Dirão os apreciadores de Ruiz que não há nada de novo aqui, na valsa, na cebola. É verdade. Só que “Klimt”, tal como o delírio proustiano que foi “O Tempo Reencontrado” (1999), ainda o melhor Ruiz dos últimos anos, é alimentado pela vertigem da morte de um homem e de um tempo (Klimt e a sua condenada Viena), integrando imediatamente as personagens nas ilusões, ao contrário do que sucedeu em ficções desastrosas, como “As Almas Fortes” ou “Aquele Dia”. Se Klimt/Malkovich é a parte solar do filme, Schiele/Kinski é a sua parte lunar, sombria. Com Klimt, acaba o século XIX; com Schiele, começa o século XX. Esta fractura perpassa todo o filme e mantém a expectativa. Como disse Ruiz, «espero que encontrem a atmosfera do fim de uma época e do nascimento de uma não-época».

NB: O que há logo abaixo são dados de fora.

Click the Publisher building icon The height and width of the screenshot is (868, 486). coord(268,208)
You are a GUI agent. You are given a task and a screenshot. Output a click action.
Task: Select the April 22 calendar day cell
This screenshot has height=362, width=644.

Perde-se, contudo, demasiado tempo na alcova do pintor que Ruiz faz sua, em erotismos enevoados e «fin-de-siècle», ilustrações-postal da decadência. “Klimt” insiste no fado do «autor incompreendido» e percebe-se que Ruiz, através do pintor, fala afinal de si próprio. Neste ponto, a «fantasmagoria» mudou de campo, passou da personagem para o realizador, em reivindicações sussuradas ao ouvido. Pouco elegantes, aliás.